Il lavoro stabile, questo sconosciuto

Quello italiano è un mercato del lavoro in costante sofferenza. Soprattutto per le persone più giovani e soprattutto nel Mezzogiorno.

Nel 2021, a essere in una condizione di “precarietà persistenteè il 24% dei lavoratori nelle regioni meridionali del Paese (al Nord, il 13%). E dalla precarietà si fa fatica a uscire: le persone che hanno un lavoro precario e che sono state stabilizzate al Sud è bassissima e non arriva al 16% (al Nord, il 27%).

E oltretutto, c’è una novità: avere un lavoro non significa più automaticamente riuscire a garantirsi un’esistenza dignitosa.

Povero, nel nostro Paese, è un lavoratore su quattro. Se sei donna, come al solito è peggio: è povera una lavoratrice su tre. Se sei giovane, peggio ancora: è povero un giovane lavoratore su due. Negli ultimi trent’anni, l’incidenza dei salari bassi è perfino cresciuta, anche perché, secondo Istat, le retribuzioni medie sono diminuite del 2,9% (l’unico Paese tra tutti i membri Ocse).

Sarà per questo che…

Si trova poco lavoro. E anche quando si riesce a trovarlo, si rischia comunque di rimanere in una condizione di povertà. Possiamo quindi sorprenderci nel sapere che tra il 5% e l’8% dei laureati italiani scappa all’estero?

Certo, per noi il problema rischia di essere un po’ più grave che altrove, dal momento che la quota delle persone laureate nel nostro Paese è particolarmente bassa: il 28% delle persone di età compresa tra i 25 e i 34 anni (contro una media Ocse del 40%). E che mentre al Nord si può sempre contare sulla migrazione interna (116.000 giovani solo verso Lombardia e Veneto), mentre il Sud continua a perdere energie e competenze.

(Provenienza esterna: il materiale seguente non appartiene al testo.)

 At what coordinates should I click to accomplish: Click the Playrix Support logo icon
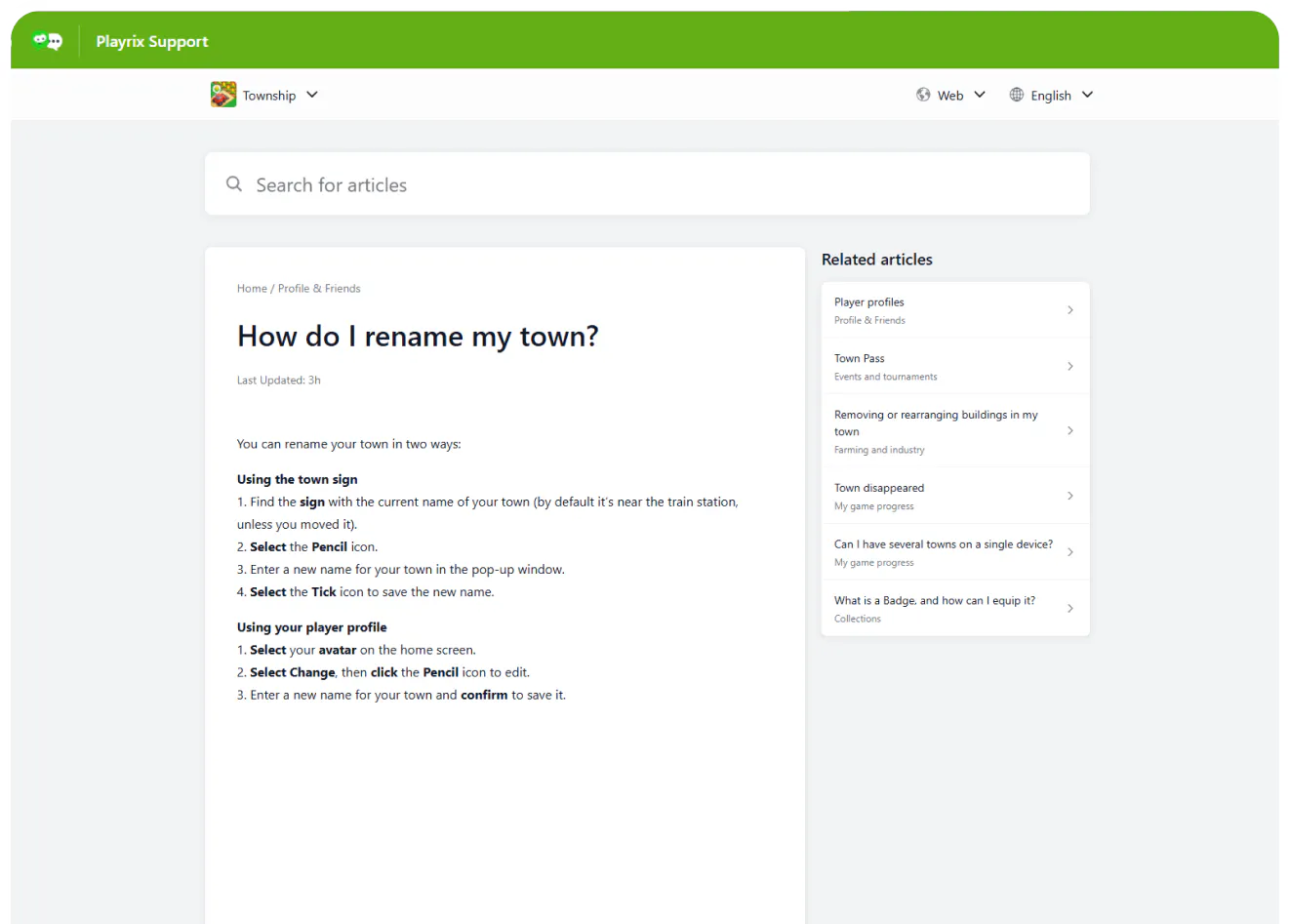pos(47,41)
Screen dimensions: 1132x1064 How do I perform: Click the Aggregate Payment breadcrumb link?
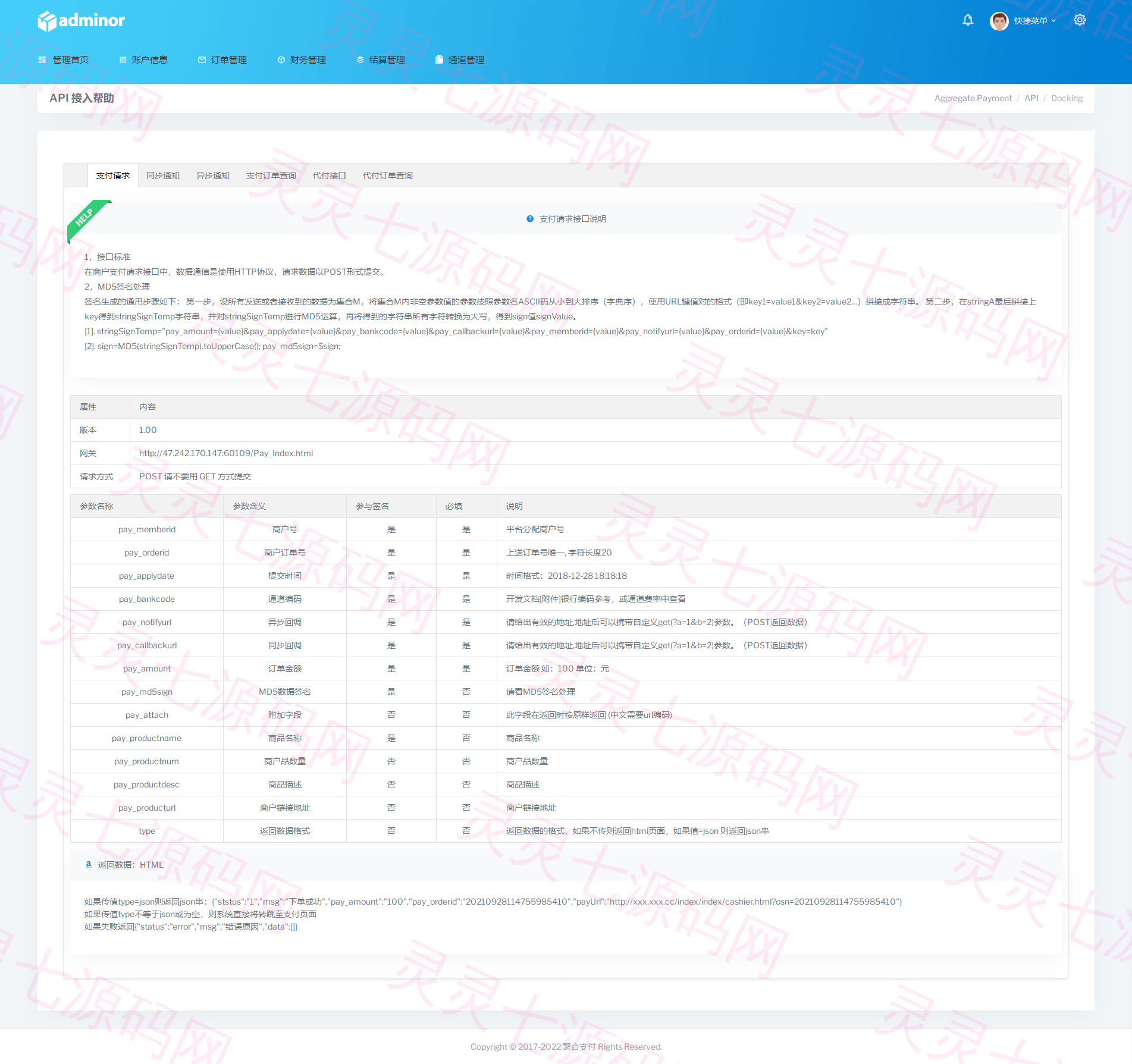point(973,98)
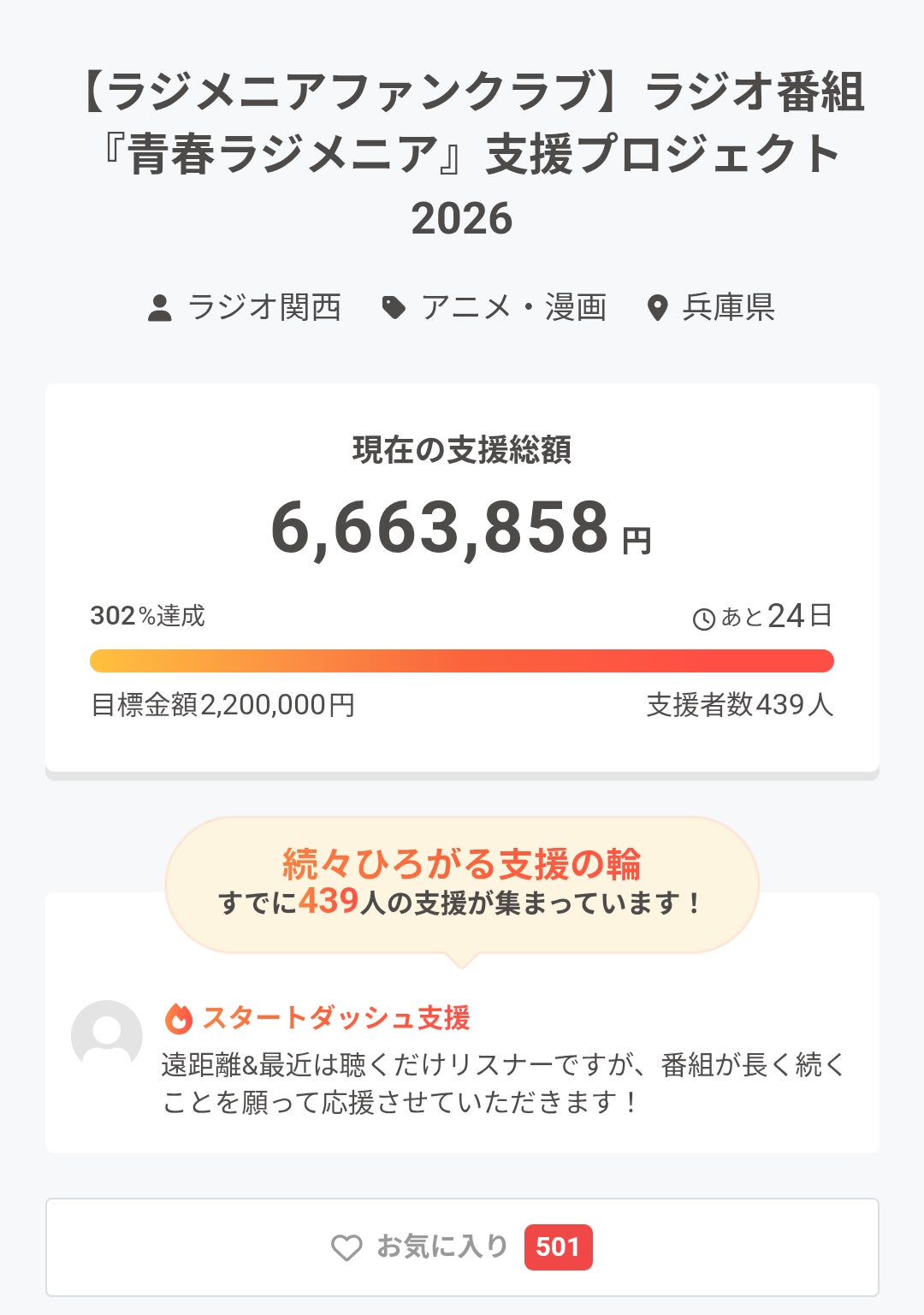Click the orange funding progress bar
Screen dimensions: 924x1315
coord(462,660)
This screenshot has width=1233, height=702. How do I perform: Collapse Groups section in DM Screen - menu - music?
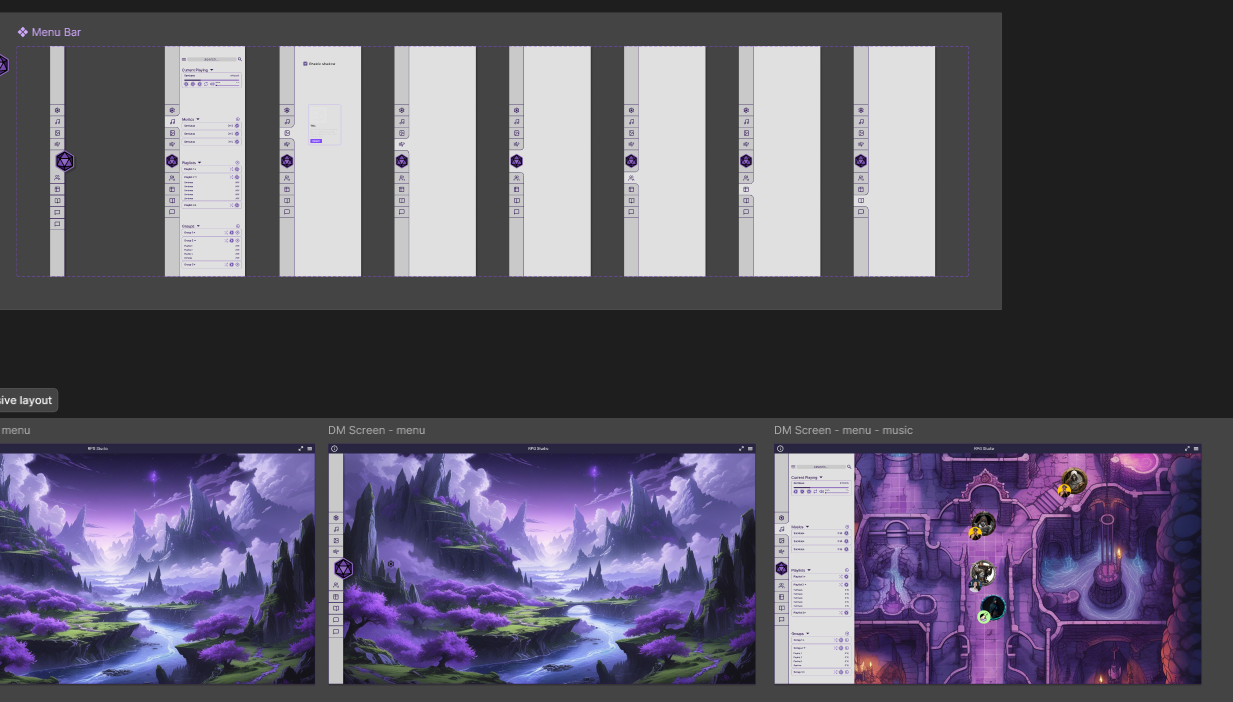tap(809, 634)
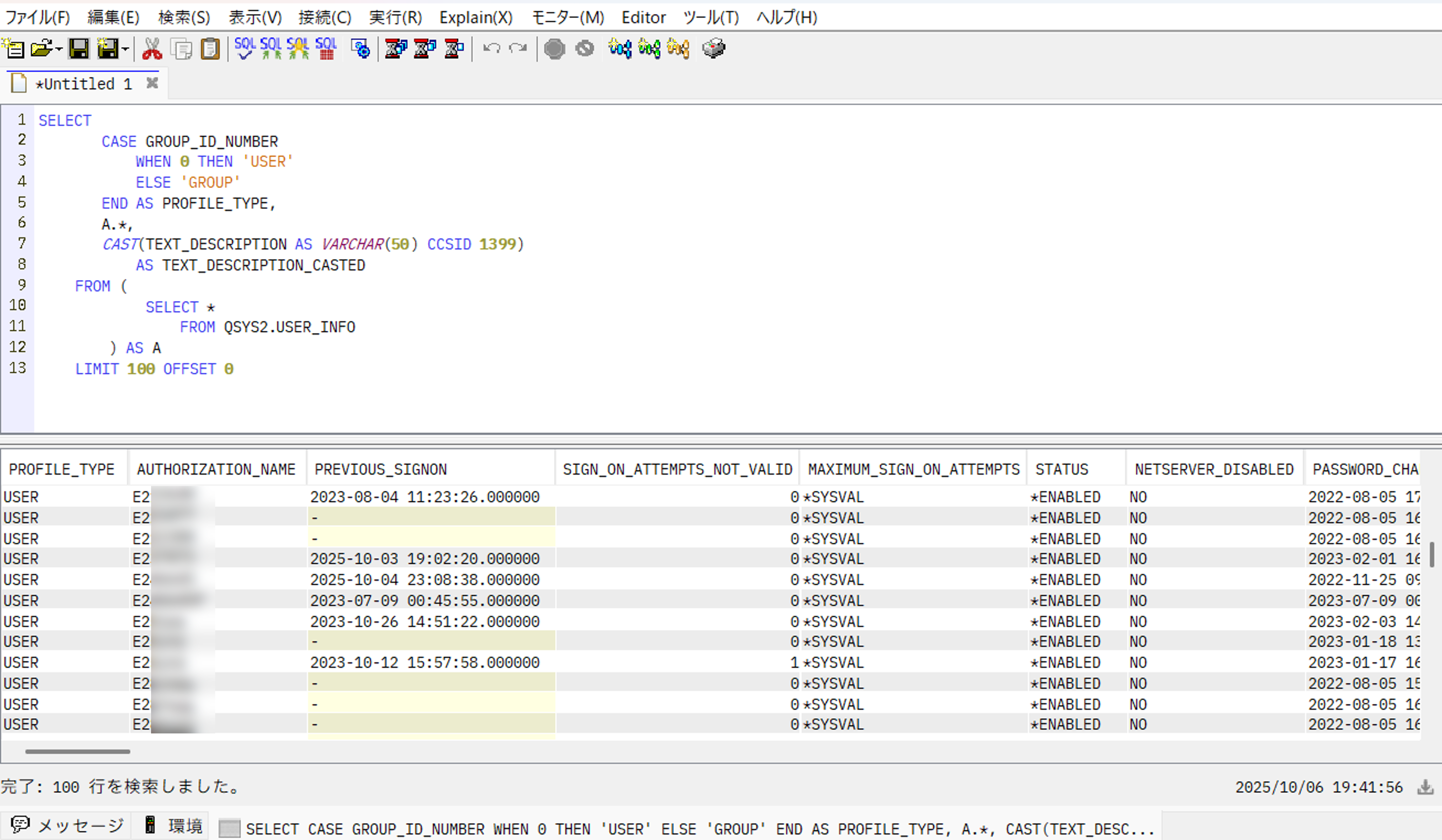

Del resto, in media un expat guadagna quasi 2.000 euro al mese, a un anno dalla laurea, mentre chi rimane non arriva neppure a 1.400 euro. E a 5 anni dal conseguimento del titolo, mentre all’estero la retribuzione media sfiora i 2.400 euro, in Italia si toccano a stento i 1.600 euro. E mentre all’estero i contratti a tempo indeterminato rappresentano quasi il 52% del totale, in Italia siamo appena al 28%.

Avessimo almeno il salario minimo

In tutta l’Unione europea, i Paesi che non si sono dotati di una retribuzione minima oraria sono solo sei. Il nostro (a questo punto direi prevedibilmente) è uno di questi, insieme ad Austria, Cipro, Danimarca, Finlandia e Svezia.

E gli altri Paesi? In Germania il salario minimo è stato introdotto nel 2015, fino al primo ottobre era a 9,82 euro, ma è stato portato a 12 euro lordi. A percepirlo sono 6,2 milioni di lavoratori dipendenti. In Francia, Olanda, Irlanda e Belgio il salario minimo ammonta a circa 10 euro.

In Italia, ne avremmo bisogno? Secondo Inps, sì: i lavoratori che guadagnano meno di 9 euro l’ora sono quasi il 30% del totale. E negli altri Paesi non sono stati osservati effetti collaterali degni di nota. Ed è vero che noi abbiamo i contratti nazionali, ma mi limito a sollevare tre punti critici: vi sono alcune tipologie di contratto a cui non si applica nessun contratto collettivo; anche quando vi è un contratto collettivo, a volte non viene opportunamente considerato: nelle denunce mensili dell’Inps, più della metà dei datori di lavoro non utilizza il contratto collettivo registrato nell’archivio del Cnel; infine, anche laddove venga utilizzata, la contrattazione collettiva prevede un livello di salari medi comunque troppo basso (nel 2021, secondo Eurostat, il salario medio nell’Eurozona ammonta a 37.382 euro, in Italia a 27.404).

Poco lavoro, retribuzioni basse, niente salario minimo. Bisogna intervenire e bisogna farlo adesso: per il benaltrismo non c’è più tempo.